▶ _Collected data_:
──────

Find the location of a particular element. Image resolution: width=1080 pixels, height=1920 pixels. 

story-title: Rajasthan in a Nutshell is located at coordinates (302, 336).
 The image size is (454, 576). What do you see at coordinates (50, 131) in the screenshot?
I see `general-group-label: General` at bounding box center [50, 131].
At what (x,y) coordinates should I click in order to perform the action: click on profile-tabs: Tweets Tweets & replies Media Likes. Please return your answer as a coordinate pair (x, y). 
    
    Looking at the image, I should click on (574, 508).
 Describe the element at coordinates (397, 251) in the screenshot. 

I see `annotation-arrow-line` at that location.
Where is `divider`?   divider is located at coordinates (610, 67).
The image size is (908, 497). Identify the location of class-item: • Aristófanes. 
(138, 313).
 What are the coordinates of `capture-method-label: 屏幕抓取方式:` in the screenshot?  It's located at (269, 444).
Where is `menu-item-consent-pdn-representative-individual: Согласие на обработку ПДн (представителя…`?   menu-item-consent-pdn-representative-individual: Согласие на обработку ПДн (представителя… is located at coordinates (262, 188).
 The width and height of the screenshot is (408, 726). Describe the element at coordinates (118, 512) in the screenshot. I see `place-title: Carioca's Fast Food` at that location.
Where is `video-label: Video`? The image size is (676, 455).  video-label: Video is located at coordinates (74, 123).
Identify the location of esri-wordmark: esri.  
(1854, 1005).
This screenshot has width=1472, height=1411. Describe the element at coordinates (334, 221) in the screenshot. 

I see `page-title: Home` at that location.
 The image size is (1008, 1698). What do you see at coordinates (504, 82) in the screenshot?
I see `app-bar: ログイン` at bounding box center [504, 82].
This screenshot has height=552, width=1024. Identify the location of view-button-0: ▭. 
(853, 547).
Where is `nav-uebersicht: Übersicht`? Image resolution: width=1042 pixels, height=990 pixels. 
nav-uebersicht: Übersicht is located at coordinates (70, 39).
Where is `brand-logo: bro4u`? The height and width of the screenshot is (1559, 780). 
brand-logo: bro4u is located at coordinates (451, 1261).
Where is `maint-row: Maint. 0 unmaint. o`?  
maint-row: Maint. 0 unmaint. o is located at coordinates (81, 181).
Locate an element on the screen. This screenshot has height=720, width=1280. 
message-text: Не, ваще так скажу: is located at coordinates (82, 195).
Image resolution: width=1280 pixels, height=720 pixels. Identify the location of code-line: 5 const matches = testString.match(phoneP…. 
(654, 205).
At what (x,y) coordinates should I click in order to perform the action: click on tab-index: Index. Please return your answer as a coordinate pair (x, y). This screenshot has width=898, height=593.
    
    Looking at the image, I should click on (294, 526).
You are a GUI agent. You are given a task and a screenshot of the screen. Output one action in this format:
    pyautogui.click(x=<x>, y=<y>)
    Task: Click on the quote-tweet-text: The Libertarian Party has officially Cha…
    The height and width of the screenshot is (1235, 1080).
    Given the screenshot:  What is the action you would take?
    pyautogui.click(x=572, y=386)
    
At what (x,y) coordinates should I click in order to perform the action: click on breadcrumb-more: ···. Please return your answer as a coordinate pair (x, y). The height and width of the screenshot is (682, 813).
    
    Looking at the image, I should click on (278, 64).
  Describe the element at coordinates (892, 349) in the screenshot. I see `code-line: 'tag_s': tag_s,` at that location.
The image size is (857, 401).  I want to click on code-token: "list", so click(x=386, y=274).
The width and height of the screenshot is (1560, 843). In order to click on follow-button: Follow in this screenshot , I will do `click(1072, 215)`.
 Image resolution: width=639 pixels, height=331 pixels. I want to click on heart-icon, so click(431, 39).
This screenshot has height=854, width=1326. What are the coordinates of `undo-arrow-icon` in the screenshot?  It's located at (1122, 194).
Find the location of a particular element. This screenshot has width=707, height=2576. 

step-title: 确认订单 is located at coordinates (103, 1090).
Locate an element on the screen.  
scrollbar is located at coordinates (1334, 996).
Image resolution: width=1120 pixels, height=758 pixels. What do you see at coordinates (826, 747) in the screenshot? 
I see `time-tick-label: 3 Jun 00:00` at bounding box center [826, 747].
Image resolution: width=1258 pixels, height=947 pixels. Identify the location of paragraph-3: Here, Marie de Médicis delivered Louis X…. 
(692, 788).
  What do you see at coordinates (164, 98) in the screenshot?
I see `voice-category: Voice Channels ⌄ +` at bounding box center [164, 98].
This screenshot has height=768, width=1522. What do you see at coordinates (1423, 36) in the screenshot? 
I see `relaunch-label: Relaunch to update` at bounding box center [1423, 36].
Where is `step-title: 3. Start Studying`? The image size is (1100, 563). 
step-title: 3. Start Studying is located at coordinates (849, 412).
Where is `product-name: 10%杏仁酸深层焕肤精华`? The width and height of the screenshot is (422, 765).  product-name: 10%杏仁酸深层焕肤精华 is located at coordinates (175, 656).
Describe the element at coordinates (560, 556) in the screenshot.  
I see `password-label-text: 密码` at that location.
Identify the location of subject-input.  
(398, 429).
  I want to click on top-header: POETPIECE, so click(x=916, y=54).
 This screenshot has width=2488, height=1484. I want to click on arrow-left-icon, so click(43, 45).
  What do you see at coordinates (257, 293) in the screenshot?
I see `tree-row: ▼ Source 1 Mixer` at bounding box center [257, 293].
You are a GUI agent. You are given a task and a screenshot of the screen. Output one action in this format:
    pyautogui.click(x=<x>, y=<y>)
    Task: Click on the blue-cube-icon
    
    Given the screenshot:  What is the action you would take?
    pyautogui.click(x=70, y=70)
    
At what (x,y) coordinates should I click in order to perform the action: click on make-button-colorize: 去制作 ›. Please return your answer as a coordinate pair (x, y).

──────

▶ _INSTRUCTION_: Write out all the records again, putting "Find the position of" wherever "Identify the location of" appears and leaving everything else unchanged.

▶ _EXERCISE SOLUTION_:
Find the location of a particular element. Image resolution: width=1080 pixels, height=1920 pixels. 

story-title: Rajasthan in a Nutshell is located at coordinates (302, 336).
 The image size is (454, 576). What do you see at coordinates (50, 131) in the screenshot?
I see `general-group-label: General` at bounding box center [50, 131].
At what (x,y) coordinates should I click in order to perform the action: click on profile-tabs: Tweets Tweets & replies Media Likes. Please return your answer as a coordinate pair (x, y). 
    
    Looking at the image, I should click on (574, 508).
 Describe the element at coordinates (397, 251) in the screenshot. 

I see `annotation-arrow-line` at that location.
Where is `divider`?   divider is located at coordinates (610, 67).
The image size is (908, 497). Find the position of class-item: • Aristófanes. 
(138, 313).
 What are the coordinates of `capture-method-label: 屏幕抓取方式:` in the screenshot?  It's located at (269, 444).
Where is `menu-item-consent-pdn-representative-individual: Согласие на обработку ПДн (представителя…`?   menu-item-consent-pdn-representative-individual: Согласие на обработку ПДн (представителя… is located at coordinates (262, 188).
 The width and height of the screenshot is (408, 726). Describe the element at coordinates (118, 512) in the screenshot. I see `place-title: Carioca's Fast Food` at that location.
Where is `video-label: Video`? The image size is (676, 455).  video-label: Video is located at coordinates (74, 123).
Find the position of esri-wordmark: esri.  
(1854, 1005).
This screenshot has width=1472, height=1411. Describe the element at coordinates (334, 221) in the screenshot. 

I see `page-title: Home` at that location.
 The image size is (1008, 1698). What do you see at coordinates (504, 82) in the screenshot?
I see `app-bar: ログイン` at bounding box center [504, 82].
This screenshot has height=552, width=1024. Find the position of view-button-0: ▭. 
(853, 547).
Where is `nav-uebersicht: Übersicht`? Image resolution: width=1042 pixels, height=990 pixels. 
nav-uebersicht: Übersicht is located at coordinates (70, 39).
Where is `brand-logo: bro4u`? The height and width of the screenshot is (1559, 780). 
brand-logo: bro4u is located at coordinates (451, 1261).
Where is `maint-row: Maint. 0 unmaint. o`?  
maint-row: Maint. 0 unmaint. o is located at coordinates (81, 181).
Locate an element on the screen. This screenshot has height=720, width=1280. 
message-text: Не, ваще так скажу: is located at coordinates (82, 195).
Image resolution: width=1280 pixels, height=720 pixels. Find the position of code-line: 5 const matches = testString.match(phoneP…. 
(654, 205).
At what (x,y) coordinates should I click in order to perform the action: click on tab-index: Index. Please return your answer as a coordinate pair (x, y). This screenshot has width=898, height=593.
    
    Looking at the image, I should click on (294, 526).
You are a GUI agent. You are given a task and a screenshot of the screen. Output one action in this format:
    pyautogui.click(x=<x>, y=<y>)
    Task: Click on the quote-tweet-text: The Libertarian Party has officially Cha…
    The height and width of the screenshot is (1235, 1080).
    Given the screenshot:  What is the action you would take?
    pyautogui.click(x=572, y=386)
    
At what (x,y) coordinates should I click in order to perform the action: click on breadcrumb-more: ···. Please return your answer as a coordinate pair (x, y). The height and width of the screenshot is (682, 813).
    
    Looking at the image, I should click on (278, 64).
  Describe the element at coordinates (892, 349) in the screenshot. I see `code-line: 'tag_s': tag_s,` at that location.
The image size is (857, 401).  I want to click on code-token: "list", so click(x=386, y=274).
The width and height of the screenshot is (1560, 843). In order to click on follow-button: Follow in this screenshot , I will do `click(1072, 215)`.
 Image resolution: width=639 pixels, height=331 pixels. I want to click on heart-icon, so click(431, 39).
This screenshot has height=854, width=1326. What are the coordinates of `undo-arrow-icon` in the screenshot?  It's located at (1122, 194).
Find the location of a particular element. This screenshot has width=707, height=2576. 

step-title: 确认订单 is located at coordinates (103, 1090).
Locate an element on the screen.  
scrollbar is located at coordinates (1334, 996).
Image resolution: width=1120 pixels, height=758 pixels. What do you see at coordinates (826, 747) in the screenshot? 
I see `time-tick-label: 3 Jun 00:00` at bounding box center [826, 747].
Image resolution: width=1258 pixels, height=947 pixels. Find the position of paragraph-3: Here, Marie de Médicis delivered Louis X…. 
(692, 788).
  What do you see at coordinates (164, 98) in the screenshot?
I see `voice-category: Voice Channels ⌄ +` at bounding box center [164, 98].
This screenshot has height=768, width=1522. What do you see at coordinates (1423, 36) in the screenshot? 
I see `relaunch-label: Relaunch to update` at bounding box center [1423, 36].
Where is `step-title: 3. Start Studying`? The image size is (1100, 563). 
step-title: 3. Start Studying is located at coordinates (849, 412).
Where is `product-name: 10%杏仁酸深层焕肤精华`? The width and height of the screenshot is (422, 765).  product-name: 10%杏仁酸深层焕肤精华 is located at coordinates (175, 656).
Describe the element at coordinates (560, 556) in the screenshot.  
I see `password-label-text: 密码` at that location.
Find the position of subject-input.  
(398, 429).
  I want to click on top-header: POETPIECE, so click(x=916, y=54).
 This screenshot has width=2488, height=1484. I want to click on arrow-left-icon, so click(43, 45).
  What do you see at coordinates (257, 293) in the screenshot?
I see `tree-row: ▼ Source 1 Mixer` at bounding box center [257, 293].
You are a GUI agent. You are given a task and a screenshot of the screen. Output one action in this format:
    pyautogui.click(x=<x>, y=<y>)
    Task: Click on the blue-cube-icon
    
    Given the screenshot:  What is the action you would take?
    pyautogui.click(x=70, y=70)
    
At what (x,y) coordinates should I click in order to perform the action: click on make-button-colorize: 去制作 ›. Please return your answer as a coordinate pair (x, y).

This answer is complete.